GET /documents/:id — Load document; returns initial content (for Yjs: init state or snapshot)
POST /documents/:id/comment — Add comment; body { anchor, content }
PATCH /comments/:id — Resolve, edit
GET /documents/:id/versions — List versions
POST /documents/:id/restore — Restore from version
GET /documents/:id/permissions — Who has what access

WebSocket

Connect: ws://api/documents/:id/collab
Messages: Send local ops (Yjs updates or OT ops); receive remote ops. Binary for Yjs (Y.encodeStateAsUpdate).
Presence: Separate channel or piggyback: { type: 'presence', userId, cursor, selection }.

Comments Anchoring

Comments reference document positions. With ProseMirror, use pos or stored marks. On load, resolve comment anchors; when doc changes, update positions (or use stable IDs if your schema supports it). Tiptap has a comments extension; consider existing solutions.
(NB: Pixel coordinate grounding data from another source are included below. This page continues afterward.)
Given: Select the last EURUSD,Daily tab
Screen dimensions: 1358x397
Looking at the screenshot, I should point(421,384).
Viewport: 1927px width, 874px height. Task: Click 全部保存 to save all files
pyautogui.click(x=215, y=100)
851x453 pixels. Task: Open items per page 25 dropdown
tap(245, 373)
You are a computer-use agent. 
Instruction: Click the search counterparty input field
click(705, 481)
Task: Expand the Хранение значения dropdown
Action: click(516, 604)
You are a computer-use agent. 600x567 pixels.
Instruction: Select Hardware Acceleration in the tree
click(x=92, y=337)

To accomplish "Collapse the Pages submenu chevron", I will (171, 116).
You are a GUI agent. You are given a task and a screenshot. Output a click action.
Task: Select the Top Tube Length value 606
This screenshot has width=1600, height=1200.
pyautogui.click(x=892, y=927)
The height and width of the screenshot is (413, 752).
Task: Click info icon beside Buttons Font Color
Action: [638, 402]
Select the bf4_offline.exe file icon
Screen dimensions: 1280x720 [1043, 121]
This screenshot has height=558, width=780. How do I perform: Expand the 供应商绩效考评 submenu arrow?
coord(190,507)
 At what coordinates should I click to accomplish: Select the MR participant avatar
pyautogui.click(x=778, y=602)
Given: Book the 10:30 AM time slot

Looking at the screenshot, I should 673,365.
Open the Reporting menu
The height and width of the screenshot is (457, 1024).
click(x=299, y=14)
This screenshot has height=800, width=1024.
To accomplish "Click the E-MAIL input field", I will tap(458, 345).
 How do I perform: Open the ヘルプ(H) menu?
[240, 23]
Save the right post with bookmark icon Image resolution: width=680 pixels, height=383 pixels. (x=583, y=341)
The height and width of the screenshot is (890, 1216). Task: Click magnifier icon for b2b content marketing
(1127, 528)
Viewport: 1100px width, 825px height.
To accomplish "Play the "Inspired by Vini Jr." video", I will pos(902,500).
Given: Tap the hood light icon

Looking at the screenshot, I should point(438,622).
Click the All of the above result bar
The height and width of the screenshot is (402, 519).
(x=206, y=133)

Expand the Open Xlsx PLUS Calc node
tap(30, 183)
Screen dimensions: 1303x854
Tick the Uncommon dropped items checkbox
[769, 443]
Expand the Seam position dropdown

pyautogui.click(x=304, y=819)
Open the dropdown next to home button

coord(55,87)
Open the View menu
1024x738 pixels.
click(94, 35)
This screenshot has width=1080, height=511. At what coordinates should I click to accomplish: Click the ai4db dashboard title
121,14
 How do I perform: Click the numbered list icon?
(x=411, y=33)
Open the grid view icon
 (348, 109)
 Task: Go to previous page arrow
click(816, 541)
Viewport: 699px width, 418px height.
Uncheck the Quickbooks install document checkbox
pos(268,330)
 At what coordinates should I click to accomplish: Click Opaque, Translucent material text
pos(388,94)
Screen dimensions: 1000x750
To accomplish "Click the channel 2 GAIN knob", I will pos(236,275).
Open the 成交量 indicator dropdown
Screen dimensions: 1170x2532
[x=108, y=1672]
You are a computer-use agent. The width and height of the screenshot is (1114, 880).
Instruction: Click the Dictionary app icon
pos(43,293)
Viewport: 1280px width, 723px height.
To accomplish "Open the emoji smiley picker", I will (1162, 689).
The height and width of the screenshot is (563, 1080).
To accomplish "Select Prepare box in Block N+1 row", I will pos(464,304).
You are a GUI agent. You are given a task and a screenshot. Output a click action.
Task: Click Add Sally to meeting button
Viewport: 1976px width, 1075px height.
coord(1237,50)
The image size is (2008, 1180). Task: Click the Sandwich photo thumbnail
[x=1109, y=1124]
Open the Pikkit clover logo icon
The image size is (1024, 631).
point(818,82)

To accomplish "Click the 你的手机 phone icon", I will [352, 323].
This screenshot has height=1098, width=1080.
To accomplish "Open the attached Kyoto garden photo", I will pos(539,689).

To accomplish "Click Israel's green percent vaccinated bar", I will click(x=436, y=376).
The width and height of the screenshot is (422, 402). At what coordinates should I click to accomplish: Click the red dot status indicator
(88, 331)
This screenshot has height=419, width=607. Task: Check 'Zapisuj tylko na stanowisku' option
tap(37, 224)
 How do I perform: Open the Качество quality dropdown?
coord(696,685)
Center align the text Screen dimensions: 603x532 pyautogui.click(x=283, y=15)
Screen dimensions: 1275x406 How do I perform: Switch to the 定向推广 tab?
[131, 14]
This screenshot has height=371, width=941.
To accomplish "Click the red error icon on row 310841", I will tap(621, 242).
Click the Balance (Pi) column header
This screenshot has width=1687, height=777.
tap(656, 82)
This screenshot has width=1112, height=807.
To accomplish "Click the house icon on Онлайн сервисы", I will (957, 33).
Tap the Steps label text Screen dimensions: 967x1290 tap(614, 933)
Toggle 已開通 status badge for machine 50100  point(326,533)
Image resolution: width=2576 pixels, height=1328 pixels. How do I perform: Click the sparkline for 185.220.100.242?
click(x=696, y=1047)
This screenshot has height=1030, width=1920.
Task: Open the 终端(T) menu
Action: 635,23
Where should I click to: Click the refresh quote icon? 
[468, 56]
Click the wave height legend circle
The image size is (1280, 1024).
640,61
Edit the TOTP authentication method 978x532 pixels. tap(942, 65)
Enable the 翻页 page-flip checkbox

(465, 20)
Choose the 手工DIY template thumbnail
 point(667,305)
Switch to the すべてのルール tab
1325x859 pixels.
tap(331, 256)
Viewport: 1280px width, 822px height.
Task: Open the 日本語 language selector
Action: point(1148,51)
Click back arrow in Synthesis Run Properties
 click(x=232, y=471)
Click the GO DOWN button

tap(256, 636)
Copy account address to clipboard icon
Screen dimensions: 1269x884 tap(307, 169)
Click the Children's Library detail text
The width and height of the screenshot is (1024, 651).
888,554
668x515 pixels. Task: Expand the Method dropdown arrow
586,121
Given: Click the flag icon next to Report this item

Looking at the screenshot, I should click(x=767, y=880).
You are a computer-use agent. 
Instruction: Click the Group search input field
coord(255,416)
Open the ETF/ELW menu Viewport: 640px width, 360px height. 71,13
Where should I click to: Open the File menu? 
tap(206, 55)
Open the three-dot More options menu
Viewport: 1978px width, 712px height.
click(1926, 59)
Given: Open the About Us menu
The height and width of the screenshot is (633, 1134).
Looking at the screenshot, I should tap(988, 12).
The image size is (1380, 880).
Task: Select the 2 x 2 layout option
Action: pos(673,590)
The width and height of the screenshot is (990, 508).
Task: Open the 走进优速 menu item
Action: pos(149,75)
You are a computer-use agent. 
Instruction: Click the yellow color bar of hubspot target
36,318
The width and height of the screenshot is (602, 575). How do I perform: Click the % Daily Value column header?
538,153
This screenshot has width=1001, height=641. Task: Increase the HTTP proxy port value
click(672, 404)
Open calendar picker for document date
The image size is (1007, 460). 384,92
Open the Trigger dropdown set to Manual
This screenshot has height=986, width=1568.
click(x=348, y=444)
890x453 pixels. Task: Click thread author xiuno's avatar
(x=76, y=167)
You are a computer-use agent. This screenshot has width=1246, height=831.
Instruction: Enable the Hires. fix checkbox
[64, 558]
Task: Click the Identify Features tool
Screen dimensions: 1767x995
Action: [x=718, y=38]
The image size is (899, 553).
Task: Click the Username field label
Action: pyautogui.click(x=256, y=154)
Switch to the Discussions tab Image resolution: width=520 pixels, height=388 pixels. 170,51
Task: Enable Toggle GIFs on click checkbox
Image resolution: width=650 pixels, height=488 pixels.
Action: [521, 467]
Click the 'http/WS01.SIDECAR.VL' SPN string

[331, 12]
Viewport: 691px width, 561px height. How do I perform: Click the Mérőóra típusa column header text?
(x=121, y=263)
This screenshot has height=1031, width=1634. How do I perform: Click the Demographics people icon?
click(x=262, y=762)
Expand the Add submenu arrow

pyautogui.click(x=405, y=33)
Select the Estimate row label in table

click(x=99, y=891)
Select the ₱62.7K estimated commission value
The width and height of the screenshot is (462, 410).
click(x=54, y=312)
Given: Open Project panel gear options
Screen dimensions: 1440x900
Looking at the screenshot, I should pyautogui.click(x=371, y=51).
Performance Considerations

Throttle presence: Send cursor updates max every 100–200ms.
Delta sync: Yjs sends only deltas; OT sends ops. Avoid sending full doc.
Debounce persist: Save document snapshot every 30s or N ops to backend.
Large docs: For 100k+ chars, consider block-level CRDT (e.g., per-paragraph) to reduce merge cost.
Lazy load history: Fetch version list on demand; load version content when user selects.

Accessibility

Keyboard: Full navigation and editing via keyboard; arrow keys, Mod+B for bold, etc.
Structure: Headings, lists, paragraphs exposed to screen readers (proper HTML/semantics).
Comments: Comment indicators focusable; open panel with aria-expanded; announce "Comment by X" when entering.
Presence: Don't announce every cursor move; optional "X users editing" for context.
Focus: When restoring version, focus editor and announce change.

Trade-offs and Extensions

Trade-offs: CRDT vs. OT—CRDT simpler client-side, good for offline; OT gives server more control. ProseMirror vs. Slate—ProseMirror mature and schema-rich; Slate React-native. contentEditable—avoid for serious collab.

Extensions: Suggestions mode (track changes), @mentions, slash commands, templates, export (PDF, DOCX), AI assist, document linking, real-time presence with avatars.